Guys, be sure to stop by GR-Research's room and post your thoughts! Danny Richie has a brand new pair of Open Baffle Line Source towers and subs he has been working on that I am EAGER to hear impressions on!

I can't wait to see pictures and hear impressions of all the rest of RMAF also!!!


----------



## ALMFamily (Oct 19, 2011)

*Re: 2013 Rocky Mountain Audio Festival Official Show Report Discussion Thread*



Jon Liu said:


> Guys, be sure to stop by GR-Research's room and post your thoughts! Danny Richie has a brand new pair of Open Baffle Line Source towers and subs he has been working on that I am EAGER to hear impressions on!
> 
> I can't wait to see pictures and hear impressions of all the rest of RMAF also!!!

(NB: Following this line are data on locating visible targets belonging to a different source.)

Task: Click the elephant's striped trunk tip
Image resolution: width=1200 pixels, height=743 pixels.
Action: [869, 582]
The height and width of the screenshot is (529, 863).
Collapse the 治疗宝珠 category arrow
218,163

Danny is definitely on our list Jon - we have been following along with his thread about the build for the speakers he bought! Thanks for the suggestion!


----------



## Wardsweb (Apr 2, 2010)

*Re: 2013 Rocky Mountain Audio Festival Official Show Report Discussion Thread*

I'm already getting emails from friends that recognize my 2-channel system on the Home Theater Shack flyer.


----------



## Picture_Shooter (Dec 23, 2007)

*Re: 2013 Rocky Mountain Audio Festival Official Show Report Discussion Thread*

Hey guys, I been under the weather for the last two-weeks, but I am looking to head out there either later today or tomorrow morning (Sunday).

Are you guys going to be there till Sunday?


----------



## Picture_Shooter (Dec 23, 2007)

Had a blast at RMAF. I could not find the HTS crew but found plenty of these all over the floors


----------



## ALMFamily (Oct 19, 2011)

*Re: 2013 Rocky Mountain Audio Festival Official Show Report Discussion Thread*

Sorry, mate, we will all be here until the end of the day tomorrow so if you make it back, I think we are going to be starting in the Hyatt Regency at 9AM. There are three rooms here.

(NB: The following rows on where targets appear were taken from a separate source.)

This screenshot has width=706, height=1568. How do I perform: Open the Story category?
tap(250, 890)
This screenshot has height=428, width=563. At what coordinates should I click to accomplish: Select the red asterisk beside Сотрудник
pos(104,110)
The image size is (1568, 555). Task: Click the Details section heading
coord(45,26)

Also, look for a new format for show reports coming soon!


----------



## Picture_Shooter (Dec 23, 2007)

ALMFamily said:


> Sorry, mate, we will all be here until the end of the day tomorrow so if you make it back, I think we are going to be starting in the Hyatt Regency at 9AM. There are three rooms here.
> 
> Also, look for a new format for show reports coming soon!


Pm sent


----------



## tesseract (Aug 9, 2010)

*Re: 2013 Rocky Mountain Audio Festival Official Show Report Discussion Thread*



Wardsweb said:


> I'm already getting emails from friends that recognize my 2-channel system on the Home Theater Shack flyer.


I recognized your room right away, Luther! Noticing my HTS shirt, I was stopped by a friend of yours that told me he sent you an email.


----------



## tesseract (Aug 9, 2010)

*Re: 2013 Rocky Mountain Audio Festival Official Show Report Discussion Thread*

Just arrived home, folks. The RMAF 2013 show was so much fun (and work! :sweat. Meeting new people, seeing old friends, and working with Sonnie, Joe and Wayne was a blast!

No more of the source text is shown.